How should we attack this problem? After all, drivers need to make dozens of decisions each time they get behind the wheel. We could make the onboard computer smarter: make it able to distinguish various objects, consider different variables, and thus solve some problems stemming from unconventional road situations. If it sees a moose-like object running into its trajectory, the car could maneuver immediately. If it sees a toddler running in front of the car, it could instantly scan to ensure there are no pedestrians around and find something relatively safe to aim at, such as a pole.
That seems like a good approach: With enough algorithms, truly driverless cars can become a reality. However, it is not as simple as that. Take a look at the results of a survey by Cognitive Technologies, a company that designs automated in-car systems.
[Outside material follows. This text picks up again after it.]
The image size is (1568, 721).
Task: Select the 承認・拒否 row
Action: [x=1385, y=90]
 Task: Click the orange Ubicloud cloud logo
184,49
What’s interesting about this report is the large number of respondents: 80,000 people from 47 regions around Russia — ordinary folks just like you and me.
The results showed that in the case of a pedestrian running in front of the car and another car approaching in the oncoming traffic lane, only 59% of respondents considered driving off-road to avoid the collision. Surprisingly, 38% said they would hit the pedestrian. About 3% said they would maneuver to collide with the other car, presumably hoping the other car would run off the road to avoid a collision.
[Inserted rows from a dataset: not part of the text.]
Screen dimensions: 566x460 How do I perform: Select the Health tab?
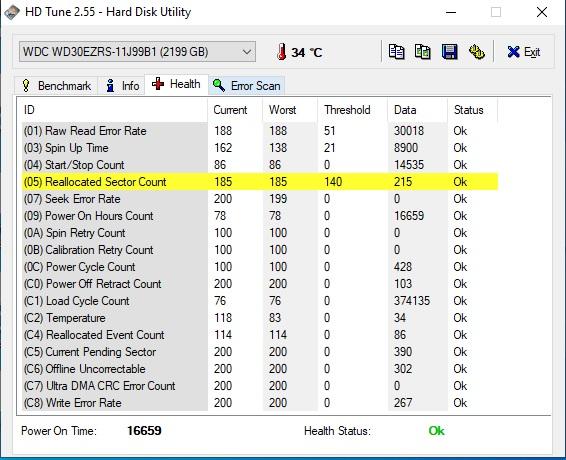tap(177, 84)
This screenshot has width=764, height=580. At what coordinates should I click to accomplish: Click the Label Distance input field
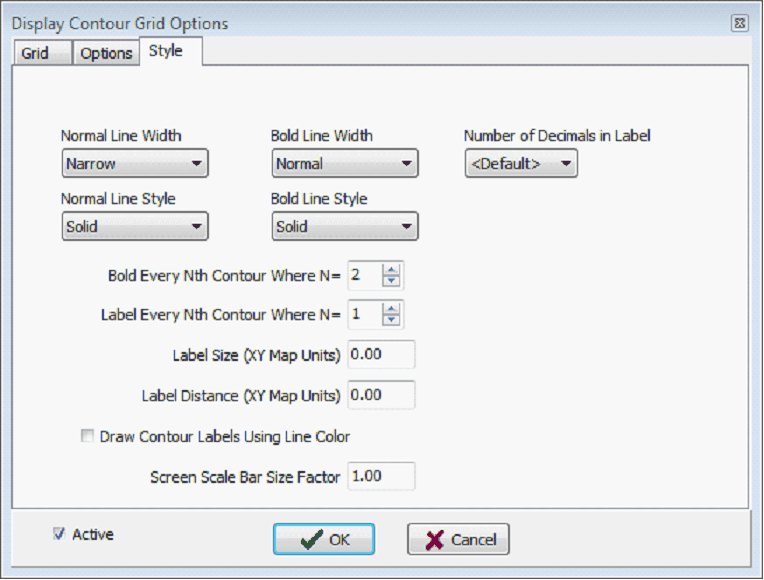(381, 395)
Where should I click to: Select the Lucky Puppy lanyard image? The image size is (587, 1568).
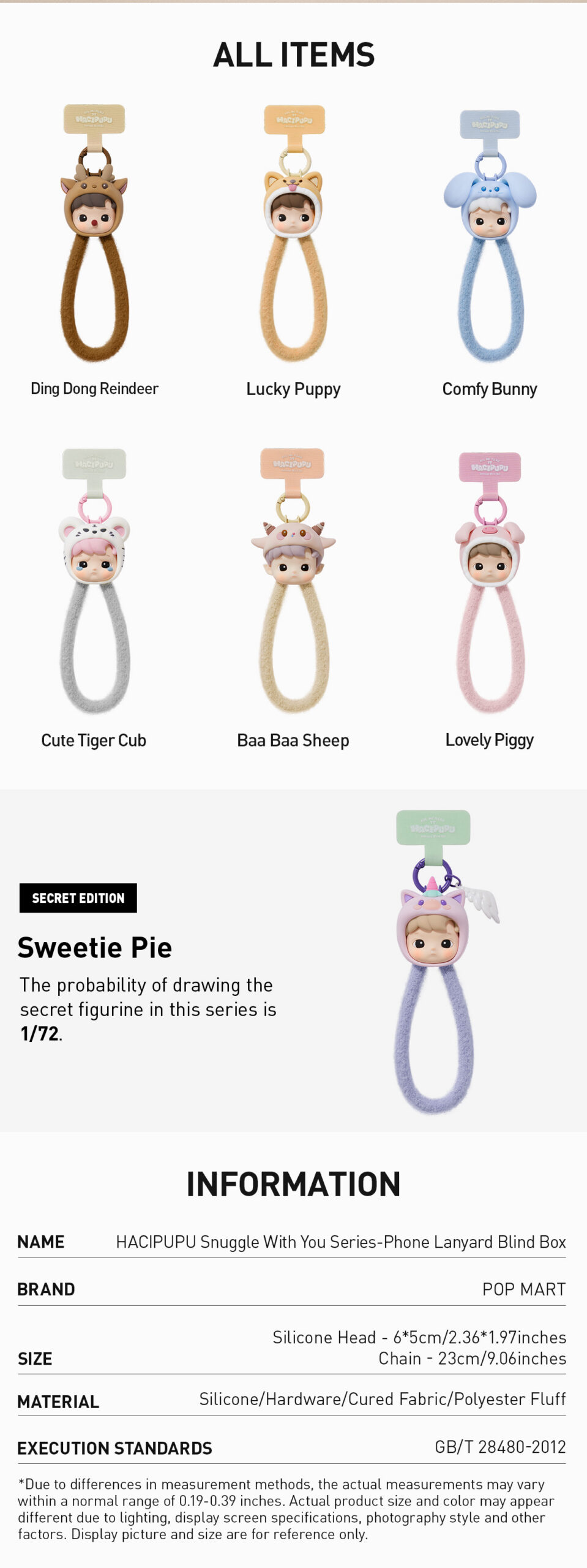pos(294,233)
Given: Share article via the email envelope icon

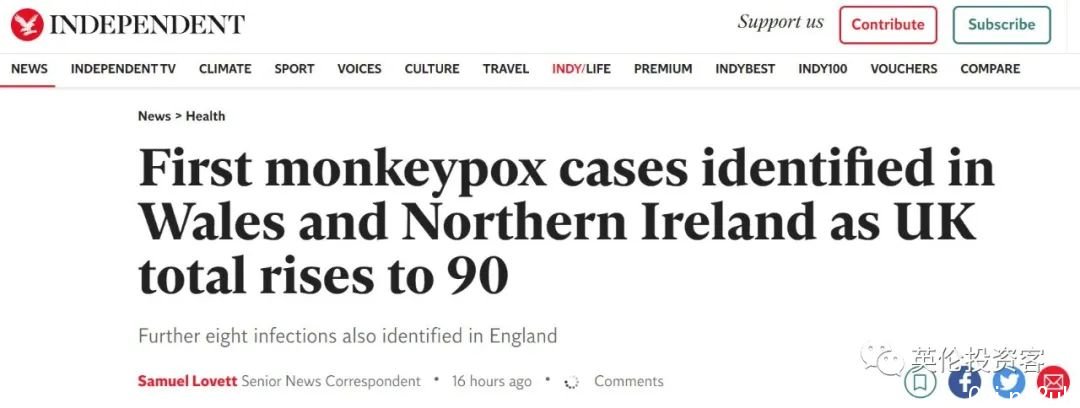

If several pedestrians run in front of a moving car, 71% of respondents said they would run off-road, and 26% said they would hit the group of pedestrians. Curiously, in the event of a dog running onto the road, 55% of respondents would run over it. Moreover, in the case of a dog running into the car’s path, people could pick the emergency brake option, which would cause the car in question to be rear-ended by the car behind it. Only 40% of the respondents chose that option.
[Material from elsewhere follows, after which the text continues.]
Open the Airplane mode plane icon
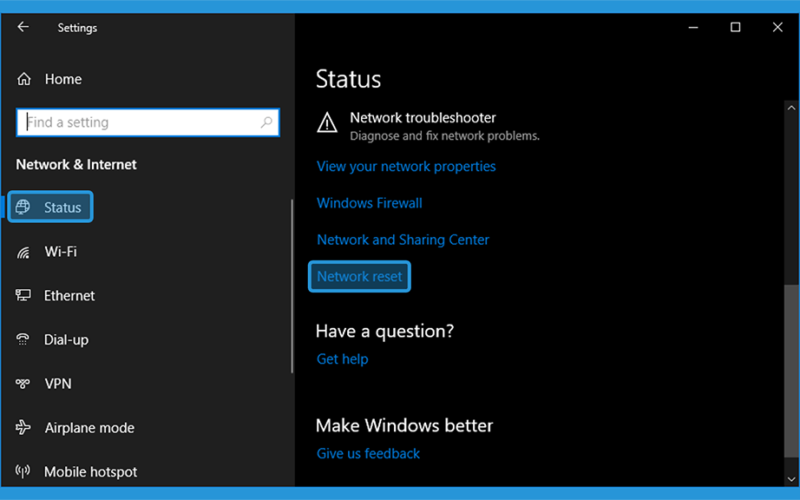pos(23,427)
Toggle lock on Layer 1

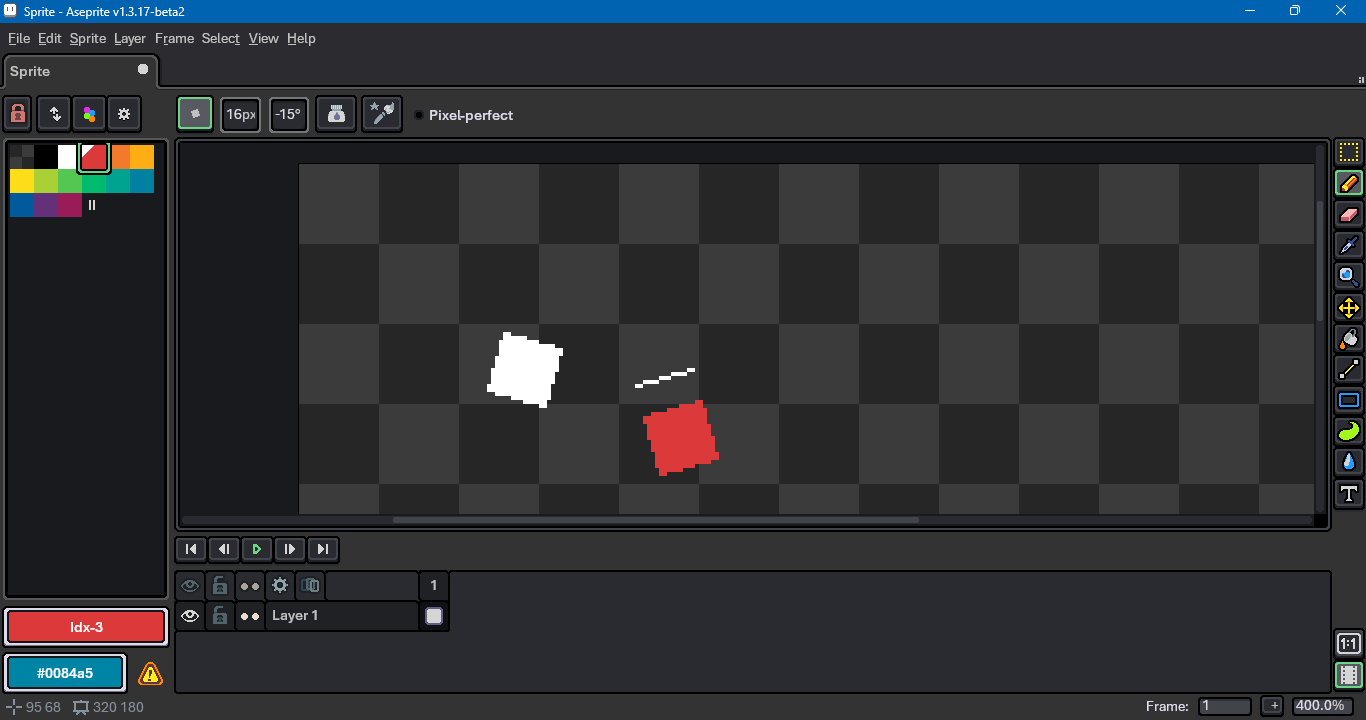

Another survey by American researchers returned even weirder results. According to the report, people think a self-driving car should prioritize pedestrians’ lives at the cost of the passenger’s life. The more people there are in the pedestrian group, the more respondents consider this decision fair. For example, if the pedestrian group consisted of 10 people, 76% of respondents said the robocar should save them and kill a passenger.
However, this noble stance crumpled as soon as the question got closer to home. When asked whether they would buy a driverless car that would kill them or their family members to save random pedestrians, only 19% stuck with the greater good approach. The conclusion is clear: People’s beliefs about robocar decision-making rest on their own personal relationships with the people in hypothetical situations.
What should a carmaker do? Not all people would support the algorithms manufacturers might deploy in a driverless car, which potentially means a surge in lawsuits following road accidents. But if owners were to be entrusted with programming their car, they could do something wrong or open the system to hacker attacks.
With that in mind, I think self-driving cars of the future (and I believe they are bound to emerge anyway) might make the concept of car ownership unviable. Instead, driverless cars would belong to transport companies, so anyone could order a lift via a mobile app, à la Uber. That kind of approach would significantly decrease the number of cars required to transport the same number of people who own cars today. It would ameliorate many problems, such as traffic jams, insufficient parking spots, and freaky taxi drivers with less than perfect driving and communication skills.
Pedestrians could be equipped with beacons (like clothes with fluorescent inserts, which European pedestrians are legally required to wear after dark), thus eliminating the scenario in which a car has to choose between hitting a pedestrian and killing a passenger. That’s one problem down, but still many to go.